## Document excerpt
A Florida appeals court has reversed the final judgment of a lower court that awarded $1.5 million to the daughter of a woman whose organs were incinerated after autopsy.

I first wrote about this case on September 10, 2012, right after the original verdict was announced, and then again nine days later after a local news report raised some interesting questions about the case.

Background

Ms. Sharren Sutka died on March 27, 2005* at Winter Haven Hospital in Winter Haven Florida.  Her daughter, Brandy Kay Liles, who stated in a 2006 article she was concerned her mother may have received an inadvertent morphine overdose while in the hospital, requested an autopsy.

Dr. Phillip Gordon, a partner at Ridge Pathology Consultants, performed the autopsy.  After the autopsy, Dr. Gordon placed Ms. Sutka’s organs in a red biohazard bag and turned the bag over to the hospital, which incinerated the organs.

Ms. Sutka’s body (sans organs) was released to the funeral home and she was buried on April 7, 2005.

In his final autopsy report that was released on April 18, 2005, Dr. Gordon opined the cause of Ms. Sutka’s death was:

…respiratory arrest, secondary to desquamative interstitial pnuemonia, with pulmonary hemorrhage, possibly complicated by sleep apnea and morbid obesity, DIP, secondary to smoking.

Ms. Liles was apparently not happy with the results of the autopsy, and inquired at the funeral home about performing a second autopsy.  The funeral home told her her mother’s organs had not been sent with the body.  When Ms. Liles asked the hospital about her mother’s organs, the hospital told her they had been incinerated.

This angered Ms. Liles, who stated she could not get a second autopsy, nor could she respect her mother’s last wish, which was to be buried and not cremated, because the organs were incinerated.

She subsequently filed suit against Dr. Gordon, Ridge Pathology Consultants and Winter Haven Hospital alleging intentional infliction of emotional distress (tort of outrage), and conspiracy.  She also alleged vicarious liability against Ridge Pathology and Winter Haven Hospital for Dr. Gordon’s actions.

## What is needed
Answer these questions from the article on the incinerated-organs lawsuit.
(a) At which hospital did Ms. Sutka die?
(b) On what date was Dr. Gordon's final autopsy report released?
(c) What two claims did Ms. Liles bring against Dr. Gordon, Ridge Pathology Consultants and Winter Haven Hospital?

Stored records:

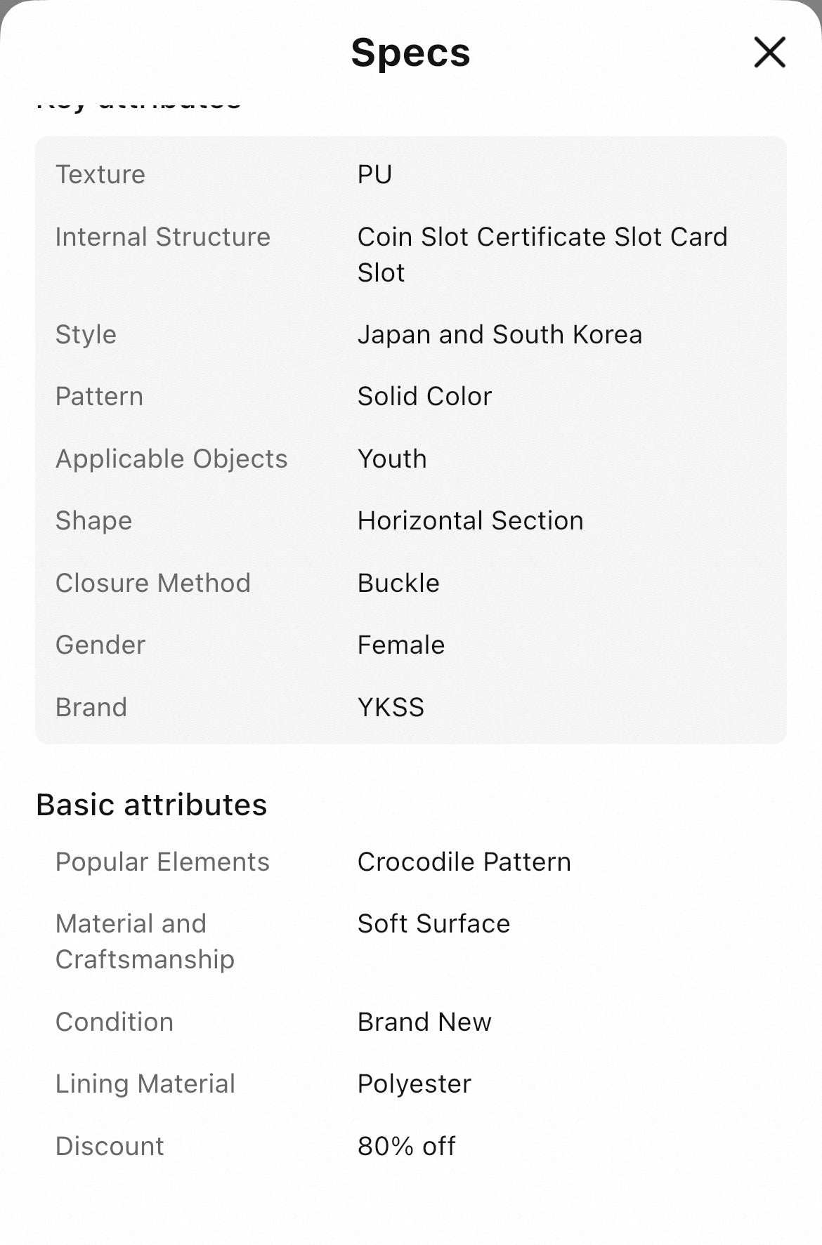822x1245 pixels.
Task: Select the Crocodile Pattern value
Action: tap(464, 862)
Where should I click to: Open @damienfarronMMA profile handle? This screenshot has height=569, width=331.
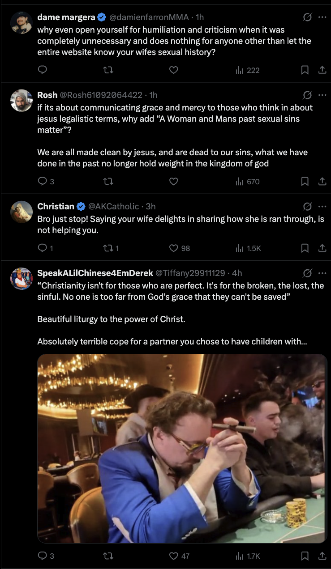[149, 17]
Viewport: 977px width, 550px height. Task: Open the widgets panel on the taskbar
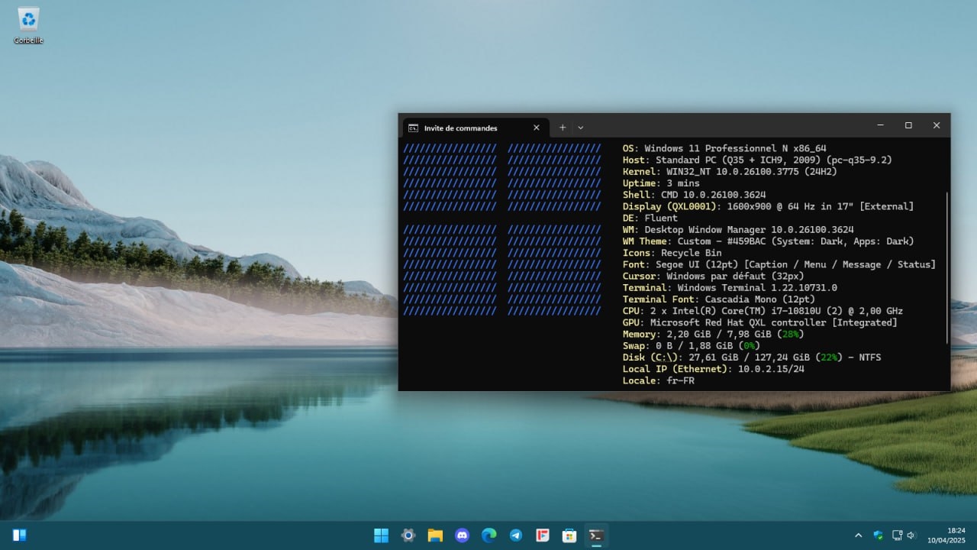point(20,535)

## Answer for this exercise
(a) Winter Haven Hospital in Winter Haven, Florida.
(b) April 18, 2005.
(c) Intentional infliction of emotional distress (tort of outrage) and conspiracy.